Matt Parrott: No, it would risk the further ‘othering’ of LGBT students
In what ought to be a year of progress, a year perhaps celebrating and building on the gains made by determined campaigners in finally achieving the equal legal recognition of committed same-sex relationships around the world (notably including Scotland at the stroke of 2015), we have instead had news of what constitutes a regressive step in LGBT affairs.
Such a step, in the form of plans put forward by LGBT Youth North West to establish a state school for lesbian, gay, bisexual and transgender pupils in Manchester, seems innocuous- indeed laudable, at first glance. We rejoice at the idea of young people who have endured horrific bullying being offered a safe haven, a place in which to learn without fear. That far too many young people turn to suicide rather than face a daily onslaught of slurs, ostracism, or worse goes without saying. That something must be done to prevent this, equally so.

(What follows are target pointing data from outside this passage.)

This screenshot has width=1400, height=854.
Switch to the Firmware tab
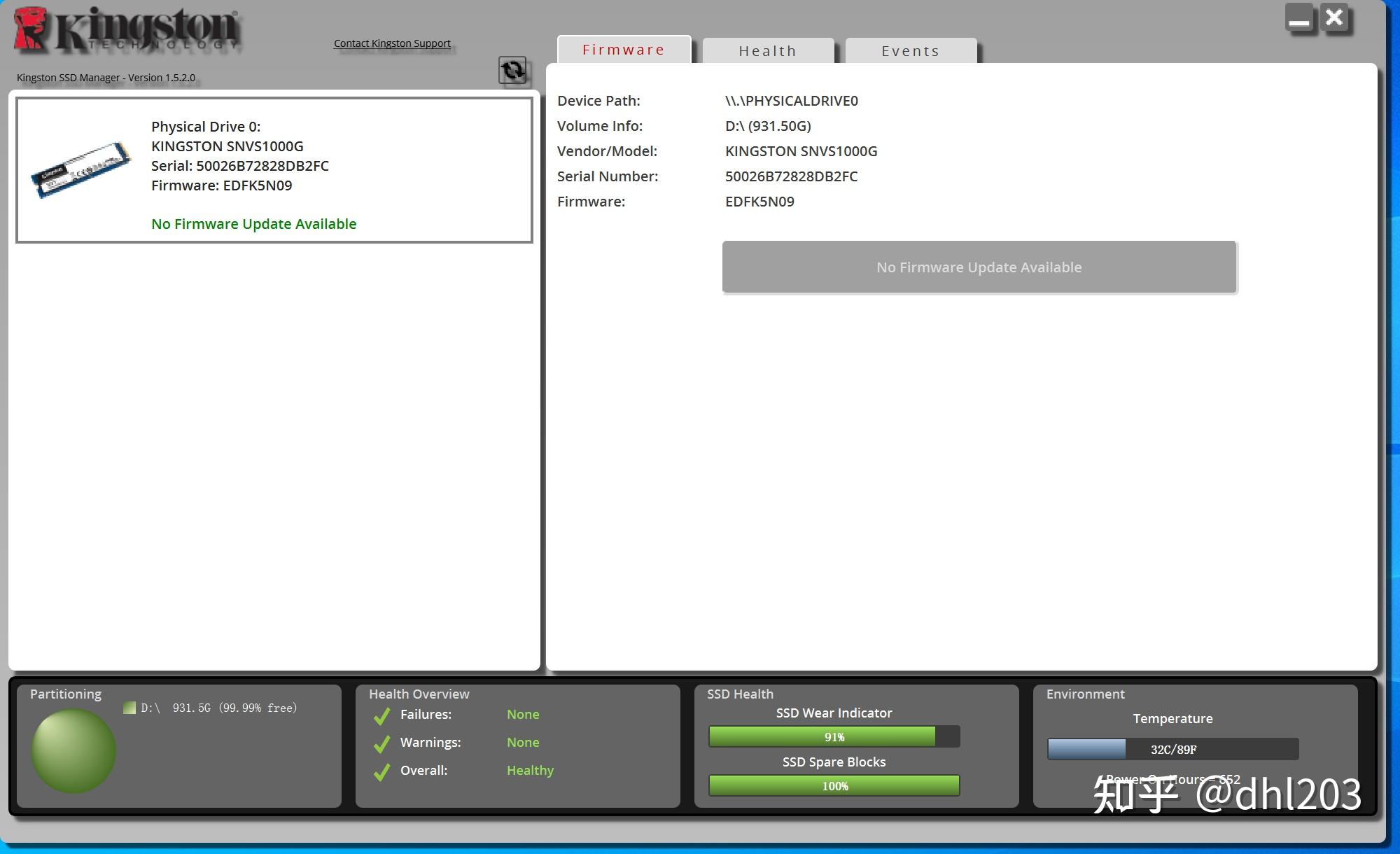click(623, 50)
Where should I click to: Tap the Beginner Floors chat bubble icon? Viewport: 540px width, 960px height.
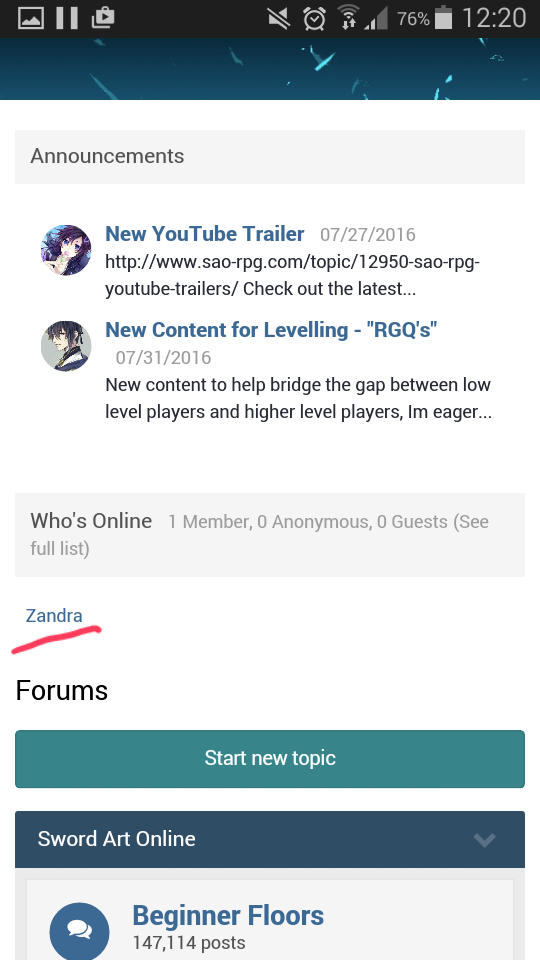coord(79,930)
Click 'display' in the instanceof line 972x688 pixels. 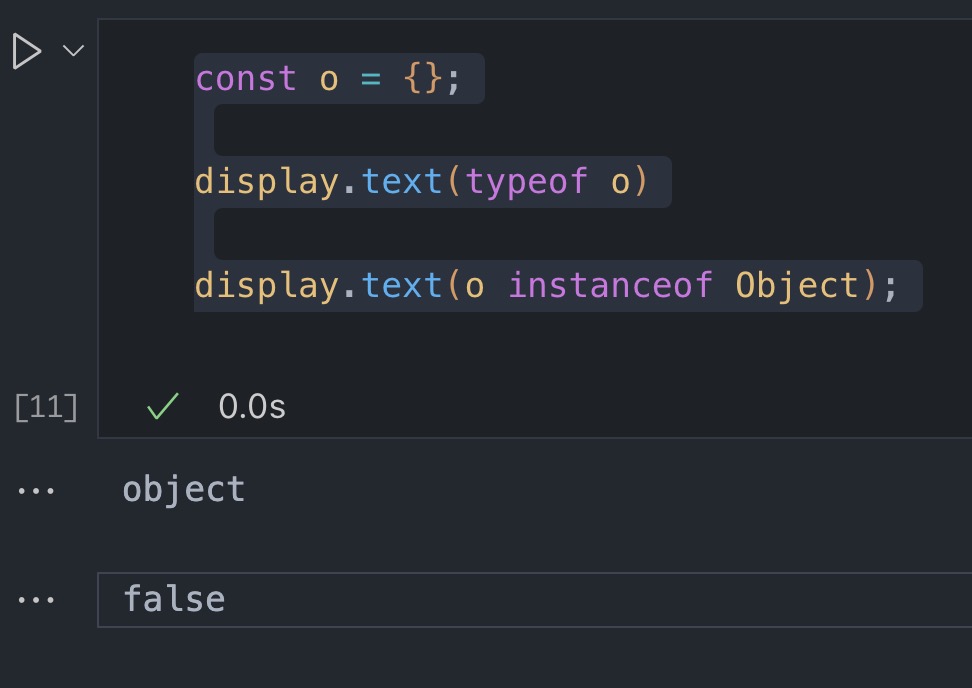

However, the act of constructing a school specifically for young people who identify as something at variance with the aggressively heteronormative values of our society not only crudely reduces sexual and gender orientation to a set of fixed and often arbitrary identities, but actually assists in the ‘othering’ of people for whom ‘straight’, ‘fe/male’, or otherwise don’t fit. What’s more, it provides ammunition to all those who desire to simplify the world by gross generalisations. Such ammunition, once handed over, can all too easily explode in a myriad of unexpected ways. Let us not think of the horrors which could result by a potentially institutionalised process of ‘determining’ a young person’s orientation/identity after the precedent of such children attending a ‘special’ school has been set.
While great progress has been made in the advancement of LGBT rights under the guise of the LGBT labels, such labels are useful only in terms of explanation to a layman. Whether a woman who is sexually attracted to women exclusively, but perhaps occasionally romantically to men, calls herself a lesbian or not is entirely down to her own personal preferment, as she alone knows her own feelings. But what would society call her? More importantly, how would it treat her?
The truth, as ever, is far more complicated than a set of handy (and often colour co-ordinated) name tags. Alfred Kinsey demonstrated some 60 years ago that human sexuality is changeable, fluid and far from easily pinned down. His research further demonstrated that a person’s self-reported sexual identity often did not match with their actual or past behaviour. Evidently, sex and love often cannot be summarised by labels. This approach may have been useful when deviating from accepted norms was tantamount to sedition, but not when legal equality for all is on its way.
Instead of giving young people the opportunity to self-select out of the hypocritical and often ignorant culture that pervades many of Britain’s schools, we ought to be challenging the very culture itself. Problematising the notion that heterosexuality is the norm through pedagogical methods which encourage individual and analytical thought; exposing young people and indeed the faculty staff to those who differ from themselves; and enforcing a zero-tolerance approach to bullying among both students and staff would be farsighted and negate the risks inherent in facile ‘othering’. After the repeal of Section 28, which effectively banned discussion of homosexuality in schools, this course of action is now both possible and, so long as young people are taking their own lives, urgent.